Not all medical careers fit inside the walls of a hospital. One of the most vital roles played in the field is that of an EMT, or Emergency Medical Technician. By becoming an EMT, you will have a chance to work in an exciting environment that changes and challenges you mentally, physically and emotionally every single day.
Emergency Medical Technicians are known as “first responders.” They are often the very first person to interact with a patient throughout the course of treatment. EMTs ride and work in ambulances or helicopters, picking up patients from the scene of the illness and transporting them to treatment facilities. Often the timing is critical, as these patients have suffered an emergency medical condition, and after becoming an EMT you must have the skills and dedication to handle the stress and responsibility of acting quickly and accurately. EMT training includes life saving procedures, such as CPR. From delivering babies to resuscitation, a day in the life of an EMT can present one medical emergency after another.

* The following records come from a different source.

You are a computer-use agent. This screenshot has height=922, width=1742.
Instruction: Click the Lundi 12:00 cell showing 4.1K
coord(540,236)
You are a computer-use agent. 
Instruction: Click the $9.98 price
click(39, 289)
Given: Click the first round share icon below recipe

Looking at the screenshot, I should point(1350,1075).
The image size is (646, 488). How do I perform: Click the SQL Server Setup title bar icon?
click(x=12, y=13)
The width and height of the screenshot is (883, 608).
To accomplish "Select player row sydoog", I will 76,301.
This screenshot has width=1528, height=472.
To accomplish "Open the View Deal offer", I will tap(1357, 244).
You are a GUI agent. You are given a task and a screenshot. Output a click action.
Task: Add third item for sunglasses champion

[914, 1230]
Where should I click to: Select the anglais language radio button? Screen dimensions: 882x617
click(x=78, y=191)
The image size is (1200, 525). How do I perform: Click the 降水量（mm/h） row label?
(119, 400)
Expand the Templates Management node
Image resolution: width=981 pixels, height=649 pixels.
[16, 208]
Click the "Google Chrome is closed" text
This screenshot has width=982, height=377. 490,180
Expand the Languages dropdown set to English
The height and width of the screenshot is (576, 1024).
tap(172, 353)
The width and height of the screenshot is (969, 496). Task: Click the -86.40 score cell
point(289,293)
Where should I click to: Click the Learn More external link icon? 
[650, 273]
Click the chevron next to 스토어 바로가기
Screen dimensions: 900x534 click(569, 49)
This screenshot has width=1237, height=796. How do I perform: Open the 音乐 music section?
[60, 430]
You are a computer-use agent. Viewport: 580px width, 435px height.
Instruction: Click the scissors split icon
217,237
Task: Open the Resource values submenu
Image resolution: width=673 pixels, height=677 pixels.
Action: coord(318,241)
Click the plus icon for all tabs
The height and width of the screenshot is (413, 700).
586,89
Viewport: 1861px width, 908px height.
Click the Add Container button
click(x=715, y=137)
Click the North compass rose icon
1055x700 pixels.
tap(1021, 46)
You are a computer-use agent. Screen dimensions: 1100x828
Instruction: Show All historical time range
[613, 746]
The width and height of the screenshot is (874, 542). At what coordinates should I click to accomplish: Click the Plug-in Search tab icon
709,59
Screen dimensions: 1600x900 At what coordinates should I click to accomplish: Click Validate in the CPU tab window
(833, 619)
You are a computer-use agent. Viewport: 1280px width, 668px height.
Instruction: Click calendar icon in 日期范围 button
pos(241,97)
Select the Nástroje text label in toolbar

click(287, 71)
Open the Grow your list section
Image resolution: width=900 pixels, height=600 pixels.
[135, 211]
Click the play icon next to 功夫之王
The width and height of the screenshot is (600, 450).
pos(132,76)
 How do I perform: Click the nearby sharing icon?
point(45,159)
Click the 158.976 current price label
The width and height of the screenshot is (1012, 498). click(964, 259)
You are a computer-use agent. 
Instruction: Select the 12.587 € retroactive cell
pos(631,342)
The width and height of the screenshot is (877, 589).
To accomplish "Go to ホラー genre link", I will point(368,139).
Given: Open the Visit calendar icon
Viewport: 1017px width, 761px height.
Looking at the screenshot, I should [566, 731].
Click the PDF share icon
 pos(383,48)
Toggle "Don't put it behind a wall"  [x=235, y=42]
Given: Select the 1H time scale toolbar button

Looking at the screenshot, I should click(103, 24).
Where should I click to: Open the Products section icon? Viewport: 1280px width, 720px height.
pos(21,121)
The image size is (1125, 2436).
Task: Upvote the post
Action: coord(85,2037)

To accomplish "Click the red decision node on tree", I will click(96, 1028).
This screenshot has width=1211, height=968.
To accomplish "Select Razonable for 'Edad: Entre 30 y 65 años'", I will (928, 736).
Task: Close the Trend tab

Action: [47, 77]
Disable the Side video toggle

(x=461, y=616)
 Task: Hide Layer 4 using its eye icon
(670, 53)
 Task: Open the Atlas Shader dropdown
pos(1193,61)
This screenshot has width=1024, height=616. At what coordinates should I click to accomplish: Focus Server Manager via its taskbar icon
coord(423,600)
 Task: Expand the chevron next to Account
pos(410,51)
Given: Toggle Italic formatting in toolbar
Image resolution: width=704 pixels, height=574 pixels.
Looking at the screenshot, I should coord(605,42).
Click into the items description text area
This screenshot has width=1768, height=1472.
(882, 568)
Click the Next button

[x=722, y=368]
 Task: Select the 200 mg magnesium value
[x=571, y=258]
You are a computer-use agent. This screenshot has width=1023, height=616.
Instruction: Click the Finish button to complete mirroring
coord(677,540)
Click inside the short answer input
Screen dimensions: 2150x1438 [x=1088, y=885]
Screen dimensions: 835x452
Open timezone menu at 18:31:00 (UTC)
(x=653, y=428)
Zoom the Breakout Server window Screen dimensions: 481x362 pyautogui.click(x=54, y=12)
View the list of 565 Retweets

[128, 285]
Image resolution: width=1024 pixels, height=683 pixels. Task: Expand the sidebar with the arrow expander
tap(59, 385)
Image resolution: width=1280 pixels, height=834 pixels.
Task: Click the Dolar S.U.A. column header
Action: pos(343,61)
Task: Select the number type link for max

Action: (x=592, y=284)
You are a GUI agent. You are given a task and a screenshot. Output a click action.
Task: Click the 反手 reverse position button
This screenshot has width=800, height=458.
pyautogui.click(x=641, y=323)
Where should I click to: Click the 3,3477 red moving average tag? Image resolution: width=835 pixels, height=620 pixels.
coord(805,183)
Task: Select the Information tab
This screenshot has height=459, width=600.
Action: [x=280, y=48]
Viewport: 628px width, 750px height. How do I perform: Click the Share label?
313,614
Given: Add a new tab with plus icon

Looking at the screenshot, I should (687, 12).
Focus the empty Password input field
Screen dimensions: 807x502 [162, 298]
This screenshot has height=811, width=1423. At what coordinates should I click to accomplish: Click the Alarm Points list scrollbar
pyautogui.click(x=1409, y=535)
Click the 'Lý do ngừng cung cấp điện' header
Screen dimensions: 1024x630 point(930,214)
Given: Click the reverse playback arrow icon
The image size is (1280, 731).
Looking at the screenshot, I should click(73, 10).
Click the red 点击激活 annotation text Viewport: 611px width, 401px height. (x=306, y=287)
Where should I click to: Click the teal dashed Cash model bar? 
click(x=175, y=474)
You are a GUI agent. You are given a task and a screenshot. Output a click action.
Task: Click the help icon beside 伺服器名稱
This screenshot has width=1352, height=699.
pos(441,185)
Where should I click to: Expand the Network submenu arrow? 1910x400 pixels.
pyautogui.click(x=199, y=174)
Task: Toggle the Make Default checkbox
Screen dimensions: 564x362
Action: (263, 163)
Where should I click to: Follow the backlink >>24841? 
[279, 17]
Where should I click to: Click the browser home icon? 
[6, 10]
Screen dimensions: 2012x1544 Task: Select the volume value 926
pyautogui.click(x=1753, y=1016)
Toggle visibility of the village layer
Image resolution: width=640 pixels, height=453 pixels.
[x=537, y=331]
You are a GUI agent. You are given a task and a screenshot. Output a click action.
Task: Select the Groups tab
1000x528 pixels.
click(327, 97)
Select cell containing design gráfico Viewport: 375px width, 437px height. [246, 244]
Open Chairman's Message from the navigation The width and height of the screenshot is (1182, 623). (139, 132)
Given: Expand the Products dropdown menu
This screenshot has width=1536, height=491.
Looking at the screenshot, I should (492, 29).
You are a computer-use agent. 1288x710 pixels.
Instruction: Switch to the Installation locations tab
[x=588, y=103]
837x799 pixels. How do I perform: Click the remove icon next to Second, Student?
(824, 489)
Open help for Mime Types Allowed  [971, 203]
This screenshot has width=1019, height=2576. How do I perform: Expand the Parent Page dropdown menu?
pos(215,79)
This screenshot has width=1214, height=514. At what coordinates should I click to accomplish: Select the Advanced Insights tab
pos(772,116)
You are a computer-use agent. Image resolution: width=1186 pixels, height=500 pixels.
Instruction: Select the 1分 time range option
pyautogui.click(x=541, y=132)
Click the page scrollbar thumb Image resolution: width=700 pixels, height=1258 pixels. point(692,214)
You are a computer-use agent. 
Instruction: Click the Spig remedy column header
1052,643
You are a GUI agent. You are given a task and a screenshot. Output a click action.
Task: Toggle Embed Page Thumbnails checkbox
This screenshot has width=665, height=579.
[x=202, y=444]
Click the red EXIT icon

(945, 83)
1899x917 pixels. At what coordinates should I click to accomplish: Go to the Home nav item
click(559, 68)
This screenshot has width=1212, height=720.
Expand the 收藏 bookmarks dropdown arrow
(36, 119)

By becoming an EMT, you will enter the fast paced world of 24 hour emergency care. You will work with other professionals, from police to doctors, to help assess and treat patients. You are also responsible for checking and maintaining your emergency equipment, and in some cases, following up by reporting diseases and the like. EMTs will also sometimes help transport patients in non-emergency situations. Often your workload is over 40 hours, in many types of conditions.
You must have your high school diploma or GED to even begin training for EMT certification. There are several possible levels of EMT Training. They are:
- First Responder
- EMT-Intermediate 1985
- EMT-Intermediate 1999
Certification for EMTs is mandatory in all 50 states. Renewal is also a common requirement every few years. At each level of EMT training, there are a set of skills and knowledge required, which advance as you go through the ranks. Credit hours range from 30 to over 300. The highest rank of Emergency Medical Technician is Paramedic. These highly skilled medical workers can perform more advanced procedures such as intubation. Each state has its own certification requirements. EMT training courses combine time on the job with classroom instruction. The final exam comes from the National Registry of Emergency Medical Technicians (NREMT), which also has final approval for certification. Those who choose to do their training at a community college or other similar institution can earn a two year Associate’s degree.The meat and potatoes of an EMT training course will cover everything from life saving procedures to staying calm and in control of an emergency medical situation.
The salary of an EMT is calculated based upon hourly wages. Most earn between $11.00 and $18.00 per hour, with the highest earning up to $23.00 per hour. This means that the average yearly salary of an EMT will be from $26,000-$39,000. EMT salaries tend to be higher in most major cities, where they can be anywhere from $40,000- $50,000, with opportunities for bonuses. EMT salaries can also vary according to the nature of the work and the work environment.
EMT Certification Test
EMT certification tests are administered by the NREMT and are multiple choice computer based exams. If the computer records that a tester will most likely not pass, the exam is automatically ended. You must then take the exam again in two weeks. Results appear quickly on NREMT’s website. All testing procedures can be reviewed and registration completed at www.nremt.org.
Job growth is looking good for those in the EMT and paramedic fields. Jobs will continue to grow over the next few years, reports the Bureau of Labor Statistics. This is in part due to the need for patient transport to specialized facilities in the safe and medically equipped environment of an ambulance or similar vehicle. The other reason for growth comes from the turnover rate among current EMTs.